Sixteen inches. The width of my dining room chairs is sixteen inches. The man's voice had a texture that reassured my choice. I scrolled through the options as he described them. Cherry Red. Azure Blue. Sub-Lime Green. Titanium.
Titanium was more an option than a color choice. It was the option to leave the metal of the core of the chair looking bare - With a coating invisible to others, that protected it from the elements. Titanium makes a statement. It says I am fierce. I am not afraid of the world. Just dare me.
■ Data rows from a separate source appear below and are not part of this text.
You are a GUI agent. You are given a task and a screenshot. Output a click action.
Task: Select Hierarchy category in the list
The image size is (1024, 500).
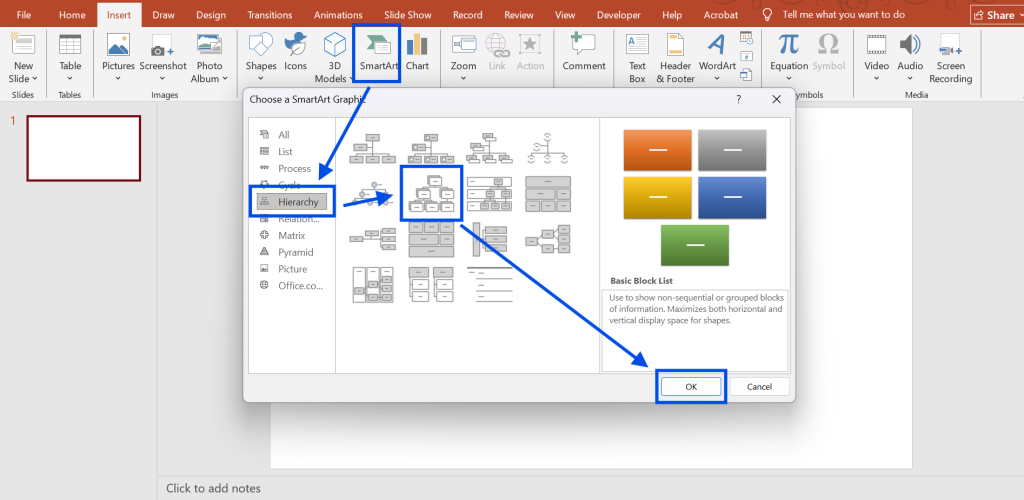298,202
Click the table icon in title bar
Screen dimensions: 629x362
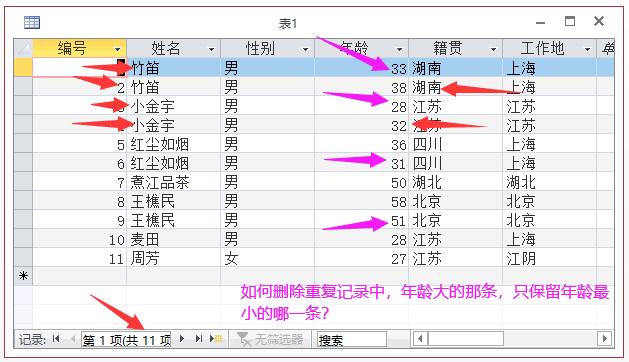point(32,22)
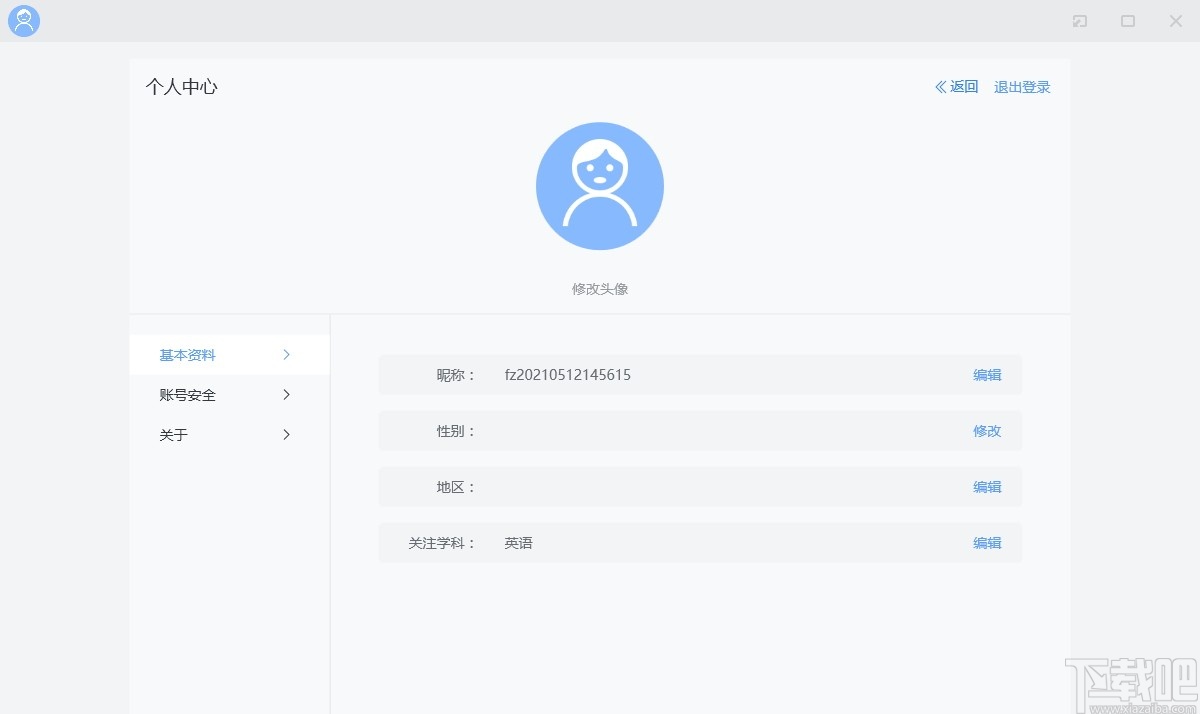Click the user avatar icon in the title bar

click(23, 20)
Choosing a chair on a sofa next to a walker, a scooter, a crutch, a stairlift, a toilet riser in the other room, can be daunting. You'd think maybe I would be more confident in taking this step toward mobility, but I couldn't help but feel like a fraud.
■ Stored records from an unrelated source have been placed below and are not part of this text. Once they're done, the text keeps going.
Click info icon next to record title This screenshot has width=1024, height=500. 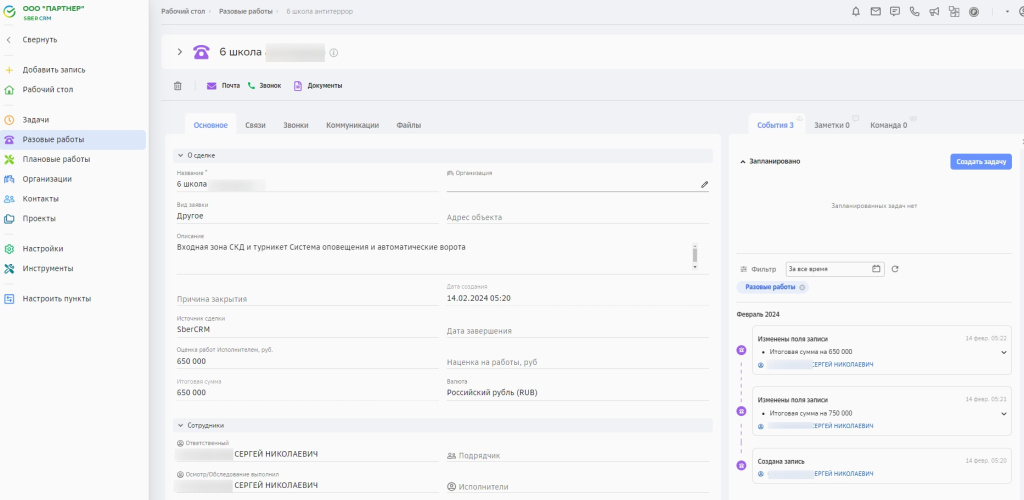334,53
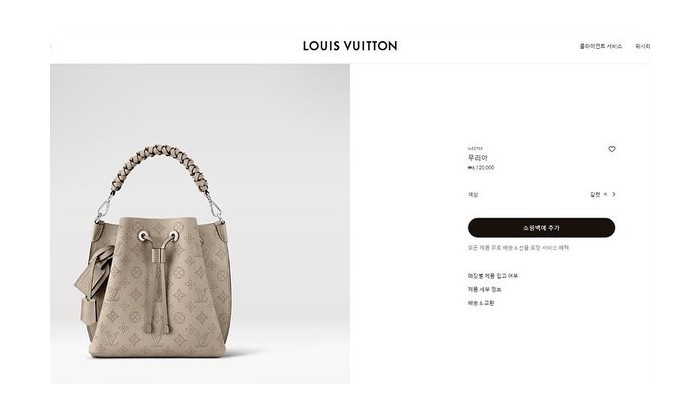Open 클라이언트 서비스 in the header
The image size is (700, 413).
600,46
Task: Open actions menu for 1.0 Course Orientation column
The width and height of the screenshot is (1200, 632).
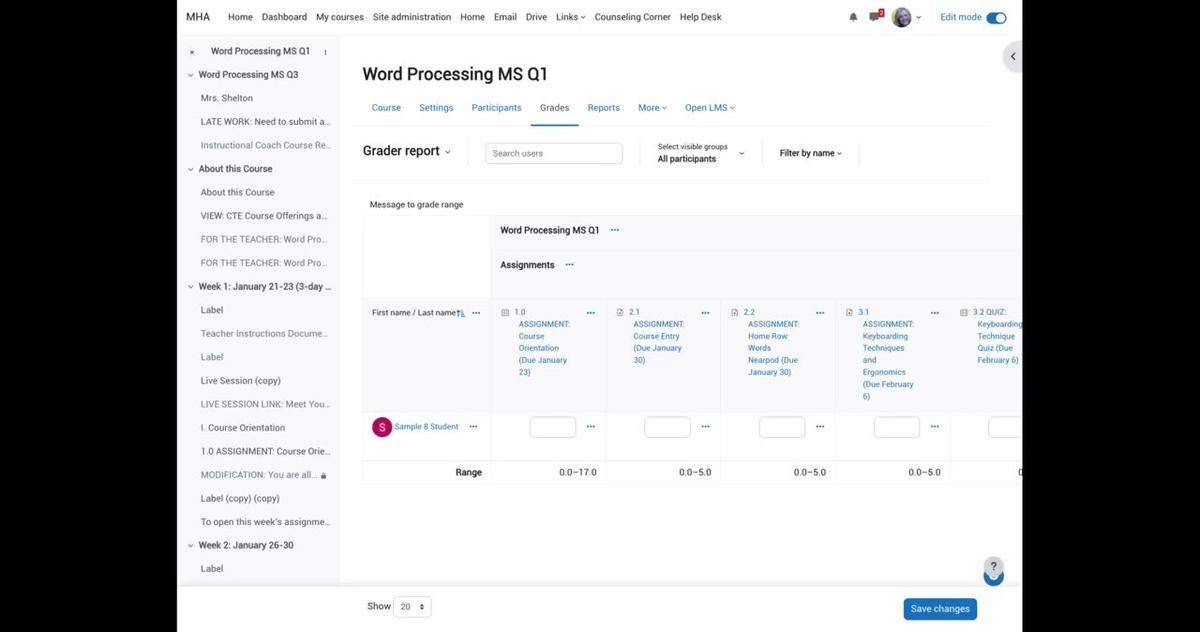Action: (x=590, y=313)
Wheelchairs were for people who could not walk at all. Who cannot feel their legs. Who need colostomy bags. I can still lock my legs to stand in the shower. Shuffle my feet with a walker to the toilet. I am the lucky one.
I had not earned the right to the TI Lite ZRa 2 low-profile ultra light-weight chair. That was for others more deserving than myself.
Until yesterday. When I tried to get to an X-ray appointment to determine the placement of the spinal cord stimulator leads in my spine, with nothing but my walker.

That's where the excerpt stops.